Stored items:
⁂
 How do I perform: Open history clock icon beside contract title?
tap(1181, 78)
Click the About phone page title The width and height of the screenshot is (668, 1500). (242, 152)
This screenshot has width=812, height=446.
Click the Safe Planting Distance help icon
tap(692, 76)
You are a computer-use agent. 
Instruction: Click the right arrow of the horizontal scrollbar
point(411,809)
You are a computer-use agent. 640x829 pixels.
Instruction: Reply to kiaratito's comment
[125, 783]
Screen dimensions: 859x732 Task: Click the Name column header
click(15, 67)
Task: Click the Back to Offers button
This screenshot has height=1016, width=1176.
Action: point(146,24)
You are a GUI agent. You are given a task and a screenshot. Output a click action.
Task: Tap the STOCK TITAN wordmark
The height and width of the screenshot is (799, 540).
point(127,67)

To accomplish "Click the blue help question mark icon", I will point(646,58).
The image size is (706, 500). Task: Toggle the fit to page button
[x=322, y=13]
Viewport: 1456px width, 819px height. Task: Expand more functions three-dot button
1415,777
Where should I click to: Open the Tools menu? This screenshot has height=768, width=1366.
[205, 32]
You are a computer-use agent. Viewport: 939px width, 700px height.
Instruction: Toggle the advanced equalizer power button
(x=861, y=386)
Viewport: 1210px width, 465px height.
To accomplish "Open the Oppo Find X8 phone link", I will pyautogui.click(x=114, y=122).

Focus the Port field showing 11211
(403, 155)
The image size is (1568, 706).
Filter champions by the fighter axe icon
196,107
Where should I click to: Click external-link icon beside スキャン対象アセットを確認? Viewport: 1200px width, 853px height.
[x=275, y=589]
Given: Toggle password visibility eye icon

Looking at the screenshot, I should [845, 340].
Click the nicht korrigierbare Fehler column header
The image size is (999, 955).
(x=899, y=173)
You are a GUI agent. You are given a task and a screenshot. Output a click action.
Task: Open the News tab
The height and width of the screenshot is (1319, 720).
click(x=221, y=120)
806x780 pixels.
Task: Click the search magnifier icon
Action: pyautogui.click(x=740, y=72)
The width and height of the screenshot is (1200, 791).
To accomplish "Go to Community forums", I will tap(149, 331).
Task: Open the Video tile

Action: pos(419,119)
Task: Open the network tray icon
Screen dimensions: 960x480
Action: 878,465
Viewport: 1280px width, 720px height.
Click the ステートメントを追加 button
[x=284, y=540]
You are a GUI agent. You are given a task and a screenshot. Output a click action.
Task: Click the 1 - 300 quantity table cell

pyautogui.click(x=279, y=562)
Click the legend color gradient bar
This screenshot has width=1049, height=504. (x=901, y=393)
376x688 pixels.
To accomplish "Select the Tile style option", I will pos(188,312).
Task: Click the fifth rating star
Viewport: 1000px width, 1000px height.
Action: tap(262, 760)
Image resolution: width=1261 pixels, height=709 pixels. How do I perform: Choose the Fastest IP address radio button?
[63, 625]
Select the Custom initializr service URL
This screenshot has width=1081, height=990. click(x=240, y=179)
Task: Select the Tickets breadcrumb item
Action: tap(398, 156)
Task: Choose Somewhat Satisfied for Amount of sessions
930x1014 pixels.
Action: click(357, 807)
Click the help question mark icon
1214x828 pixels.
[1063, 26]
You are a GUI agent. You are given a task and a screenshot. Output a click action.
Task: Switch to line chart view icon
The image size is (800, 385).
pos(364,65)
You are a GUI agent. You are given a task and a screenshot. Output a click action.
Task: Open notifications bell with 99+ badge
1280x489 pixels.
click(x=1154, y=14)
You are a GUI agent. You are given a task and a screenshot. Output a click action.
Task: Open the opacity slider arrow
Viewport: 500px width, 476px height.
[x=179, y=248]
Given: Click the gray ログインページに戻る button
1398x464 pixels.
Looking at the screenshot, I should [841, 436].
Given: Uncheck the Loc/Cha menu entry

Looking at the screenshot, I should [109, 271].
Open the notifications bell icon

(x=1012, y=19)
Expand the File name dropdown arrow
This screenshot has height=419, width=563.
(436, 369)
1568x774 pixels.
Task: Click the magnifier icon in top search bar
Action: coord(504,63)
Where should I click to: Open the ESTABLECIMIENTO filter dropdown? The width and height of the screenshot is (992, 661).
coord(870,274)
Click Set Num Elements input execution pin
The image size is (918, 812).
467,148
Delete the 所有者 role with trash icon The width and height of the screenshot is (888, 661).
⁂
● **What you need to do**
Copy all data exactly, start to finish.

● **Problem solution**
 How do I perform: Open history clock icon beside contract title?
tap(1181, 78)
Click the About phone page title The width and height of the screenshot is (668, 1500). (242, 152)
This screenshot has width=812, height=446.
Click the Safe Planting Distance help icon
tap(692, 76)
You are a computer-use agent. 
Instruction: Click the right arrow of the horizontal scrollbar
point(411,809)
You are a computer-use agent. 640x829 pixels.
Instruction: Reply to kiaratito's comment
[125, 783]
Screen dimensions: 859x732 Task: Click the Name column header
click(15, 67)
Task: Click the Back to Offers button
This screenshot has height=1016, width=1176.
Action: point(146,24)
You are a GUI agent. You are given a task and a screenshot. Output a click action.
Task: Tap the STOCK TITAN wordmark
The height and width of the screenshot is (799, 540).
point(127,67)

To accomplish "Click the blue help question mark icon", I will point(646,58).
The image size is (706, 500). Task: Toggle the fit to page button
[x=322, y=13]
Viewport: 1456px width, 819px height. Task: Expand more functions three-dot button
1415,777
Where should I click to: Open the Tools menu? This screenshot has height=768, width=1366.
[205, 32]
You are a computer-use agent. Viewport: 939px width, 700px height.
Instruction: Toggle the advanced equalizer power button
(x=861, y=386)
Viewport: 1210px width, 465px height.
To accomplish "Open the Oppo Find X8 phone link", I will pyautogui.click(x=114, y=122).

Focus the Port field showing 11211
(403, 155)
The image size is (1568, 706).
Filter champions by the fighter axe icon
196,107
Where should I click to: Click external-link icon beside スキャン対象アセットを確認? Viewport: 1200px width, 853px height.
[x=275, y=589]
Given: Toggle password visibility eye icon

Looking at the screenshot, I should [845, 340].
Click the nicht korrigierbare Fehler column header
The image size is (999, 955).
(x=899, y=173)
You are a GUI agent. You are given a task and a screenshot. Output a click action.
Task: Open the News tab
The height and width of the screenshot is (1319, 720).
click(x=221, y=120)
806x780 pixels.
Task: Click the search magnifier icon
Action: pyautogui.click(x=740, y=72)
The width and height of the screenshot is (1200, 791).
To accomplish "Go to Community forums", I will tap(149, 331).
Task: Open the Video tile

Action: pos(419,119)
Task: Open the network tray icon
Screen dimensions: 960x480
Action: 878,465
Viewport: 1280px width, 720px height.
Click the ステートメントを追加 button
[x=284, y=540]
You are a GUI agent. You are given a task and a screenshot. Output a click action.
Task: Click the 1 - 300 quantity table cell

pyautogui.click(x=279, y=562)
Click the legend color gradient bar
This screenshot has width=1049, height=504. (x=901, y=393)
376x688 pixels.
To accomplish "Select the Tile style option", I will pos(188,312).
Task: Click the fifth rating star
Viewport: 1000px width, 1000px height.
Action: tap(262, 760)
Image resolution: width=1261 pixels, height=709 pixels. How do I perform: Choose the Fastest IP address radio button?
[63, 625]
Select the Custom initializr service URL
This screenshot has width=1081, height=990. click(x=240, y=179)
Task: Select the Tickets breadcrumb item
Action: tap(398, 156)
Task: Choose Somewhat Satisfied for Amount of sessions
930x1014 pixels.
Action: click(357, 807)
Click the help question mark icon
1214x828 pixels.
[1063, 26]
You are a GUI agent. You are given a task and a screenshot. Output a click action.
Task: Switch to line chart view icon
The image size is (800, 385).
pos(364,65)
You are a GUI agent. You are given a task and a screenshot. Output a click action.
Task: Open notifications bell with 99+ badge
1280x489 pixels.
click(x=1154, y=14)
You are a GUI agent. You are given a task and a screenshot. Output a click action.
Task: Open the opacity slider arrow
Viewport: 500px width, 476px height.
[x=179, y=248]
Given: Click the gray ログインページに戻る button
1398x464 pixels.
Looking at the screenshot, I should [841, 436].
Given: Uncheck the Loc/Cha menu entry

Looking at the screenshot, I should [109, 271].
Open the notifications bell icon

(x=1012, y=19)
Expand the File name dropdown arrow
This screenshot has height=419, width=563.
(436, 369)
1568x774 pixels.
Task: Click the magnifier icon in top search bar
Action: coord(504,63)
Where should I click to: Open the ESTABLECIMIENTO filter dropdown? The width and height of the screenshot is (992, 661).
coord(870,274)
Click Set Num Elements input execution pin
The image size is (918, 812).
467,148
Delete the 所有者 role with trash icon The width and height of the screenshot is (888, 661).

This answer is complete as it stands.